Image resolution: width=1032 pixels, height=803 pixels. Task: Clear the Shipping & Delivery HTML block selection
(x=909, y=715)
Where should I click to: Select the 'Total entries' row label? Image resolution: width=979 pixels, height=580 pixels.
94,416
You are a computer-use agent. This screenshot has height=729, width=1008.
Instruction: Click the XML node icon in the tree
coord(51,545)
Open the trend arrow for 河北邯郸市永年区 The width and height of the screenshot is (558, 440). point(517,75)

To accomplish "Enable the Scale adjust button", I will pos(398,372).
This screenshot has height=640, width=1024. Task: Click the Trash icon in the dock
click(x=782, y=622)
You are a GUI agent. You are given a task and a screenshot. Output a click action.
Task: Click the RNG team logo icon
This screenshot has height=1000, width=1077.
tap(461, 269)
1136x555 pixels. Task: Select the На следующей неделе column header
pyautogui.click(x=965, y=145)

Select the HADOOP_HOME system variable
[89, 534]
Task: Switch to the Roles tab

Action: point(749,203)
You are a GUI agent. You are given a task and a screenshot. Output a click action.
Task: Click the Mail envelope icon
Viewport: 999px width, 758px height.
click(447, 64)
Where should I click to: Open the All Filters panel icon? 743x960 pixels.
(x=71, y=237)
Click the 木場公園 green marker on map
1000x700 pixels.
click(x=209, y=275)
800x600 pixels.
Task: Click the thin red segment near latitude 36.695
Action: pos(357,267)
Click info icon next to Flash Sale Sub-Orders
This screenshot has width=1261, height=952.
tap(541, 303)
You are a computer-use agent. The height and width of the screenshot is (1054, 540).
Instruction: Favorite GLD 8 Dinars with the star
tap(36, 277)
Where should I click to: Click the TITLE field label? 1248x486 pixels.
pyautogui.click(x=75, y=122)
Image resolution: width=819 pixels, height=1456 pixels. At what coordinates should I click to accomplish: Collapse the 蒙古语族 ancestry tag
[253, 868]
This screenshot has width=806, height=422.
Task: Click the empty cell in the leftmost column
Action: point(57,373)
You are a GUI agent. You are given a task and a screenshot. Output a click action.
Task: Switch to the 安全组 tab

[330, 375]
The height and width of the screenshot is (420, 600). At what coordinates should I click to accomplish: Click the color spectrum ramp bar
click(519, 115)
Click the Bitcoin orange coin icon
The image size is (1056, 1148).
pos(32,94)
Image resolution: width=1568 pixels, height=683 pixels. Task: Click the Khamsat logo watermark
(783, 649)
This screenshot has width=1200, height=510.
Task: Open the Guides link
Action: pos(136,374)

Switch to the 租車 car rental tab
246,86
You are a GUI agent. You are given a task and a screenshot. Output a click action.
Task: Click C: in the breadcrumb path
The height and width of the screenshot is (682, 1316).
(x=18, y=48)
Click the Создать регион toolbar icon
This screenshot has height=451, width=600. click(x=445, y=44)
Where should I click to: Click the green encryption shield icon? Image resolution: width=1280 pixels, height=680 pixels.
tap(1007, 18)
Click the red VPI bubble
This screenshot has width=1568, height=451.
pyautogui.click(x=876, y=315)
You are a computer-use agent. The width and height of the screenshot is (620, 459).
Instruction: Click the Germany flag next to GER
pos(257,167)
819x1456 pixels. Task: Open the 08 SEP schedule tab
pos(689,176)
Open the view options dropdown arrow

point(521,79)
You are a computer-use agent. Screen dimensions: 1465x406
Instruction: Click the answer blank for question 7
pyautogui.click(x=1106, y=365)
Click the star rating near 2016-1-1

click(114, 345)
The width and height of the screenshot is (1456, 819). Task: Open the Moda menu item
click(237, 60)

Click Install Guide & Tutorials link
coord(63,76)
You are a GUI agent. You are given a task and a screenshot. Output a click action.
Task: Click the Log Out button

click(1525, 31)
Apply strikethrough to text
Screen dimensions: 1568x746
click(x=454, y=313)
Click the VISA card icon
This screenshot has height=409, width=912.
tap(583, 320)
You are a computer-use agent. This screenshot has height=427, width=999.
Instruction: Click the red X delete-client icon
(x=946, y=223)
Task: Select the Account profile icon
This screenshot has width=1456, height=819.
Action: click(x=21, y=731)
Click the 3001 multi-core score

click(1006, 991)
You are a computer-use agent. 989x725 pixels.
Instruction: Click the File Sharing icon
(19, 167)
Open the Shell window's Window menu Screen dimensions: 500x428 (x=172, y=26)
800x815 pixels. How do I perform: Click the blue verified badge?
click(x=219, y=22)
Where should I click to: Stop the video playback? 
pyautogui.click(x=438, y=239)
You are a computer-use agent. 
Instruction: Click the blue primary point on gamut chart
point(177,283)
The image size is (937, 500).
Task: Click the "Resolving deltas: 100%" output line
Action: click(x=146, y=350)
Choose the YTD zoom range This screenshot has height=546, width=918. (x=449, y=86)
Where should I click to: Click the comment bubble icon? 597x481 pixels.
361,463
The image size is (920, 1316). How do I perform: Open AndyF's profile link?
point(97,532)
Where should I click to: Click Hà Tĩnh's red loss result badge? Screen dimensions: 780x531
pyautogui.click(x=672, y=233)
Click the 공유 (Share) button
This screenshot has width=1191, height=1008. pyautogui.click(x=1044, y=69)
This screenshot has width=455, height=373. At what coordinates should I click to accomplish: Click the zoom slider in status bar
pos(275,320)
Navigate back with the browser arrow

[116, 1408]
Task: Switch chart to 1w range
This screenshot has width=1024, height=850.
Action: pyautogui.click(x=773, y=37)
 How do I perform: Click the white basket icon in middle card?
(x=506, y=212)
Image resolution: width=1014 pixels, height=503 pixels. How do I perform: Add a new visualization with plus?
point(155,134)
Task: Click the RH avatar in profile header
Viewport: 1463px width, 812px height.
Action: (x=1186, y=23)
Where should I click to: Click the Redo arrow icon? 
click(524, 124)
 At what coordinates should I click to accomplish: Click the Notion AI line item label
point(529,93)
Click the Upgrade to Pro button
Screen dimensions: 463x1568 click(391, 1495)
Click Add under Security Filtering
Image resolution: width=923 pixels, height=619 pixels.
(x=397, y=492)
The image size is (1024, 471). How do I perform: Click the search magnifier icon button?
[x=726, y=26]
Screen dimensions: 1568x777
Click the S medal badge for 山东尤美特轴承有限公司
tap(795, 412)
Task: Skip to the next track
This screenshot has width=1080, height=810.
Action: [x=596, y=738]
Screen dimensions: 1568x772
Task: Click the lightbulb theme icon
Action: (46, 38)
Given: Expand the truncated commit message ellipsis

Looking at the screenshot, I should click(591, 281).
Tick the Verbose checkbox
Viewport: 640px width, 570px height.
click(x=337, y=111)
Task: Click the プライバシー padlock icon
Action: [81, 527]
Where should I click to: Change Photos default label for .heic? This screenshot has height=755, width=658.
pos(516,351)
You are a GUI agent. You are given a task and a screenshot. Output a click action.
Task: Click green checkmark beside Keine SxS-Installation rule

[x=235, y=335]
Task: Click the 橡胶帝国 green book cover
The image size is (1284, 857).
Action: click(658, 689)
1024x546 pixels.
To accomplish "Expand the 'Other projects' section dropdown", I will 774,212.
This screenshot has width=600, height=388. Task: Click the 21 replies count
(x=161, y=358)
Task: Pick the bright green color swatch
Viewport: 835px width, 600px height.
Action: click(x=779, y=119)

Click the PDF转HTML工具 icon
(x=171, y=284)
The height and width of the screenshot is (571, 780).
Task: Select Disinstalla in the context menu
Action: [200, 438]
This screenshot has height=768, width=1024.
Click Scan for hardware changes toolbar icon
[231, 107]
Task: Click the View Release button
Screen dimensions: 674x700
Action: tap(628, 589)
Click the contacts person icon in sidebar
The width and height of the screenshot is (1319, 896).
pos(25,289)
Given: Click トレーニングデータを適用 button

▶ WHAT IS NEEDED
Among the lines above, find each one containing the string "will" and copy it.

▶ THE COMPLETED TASK
To accomplish "Enable the Scale adjust button", I will pos(398,372).
To accomplish "Expand the 'Other projects' section dropdown", I will 774,212.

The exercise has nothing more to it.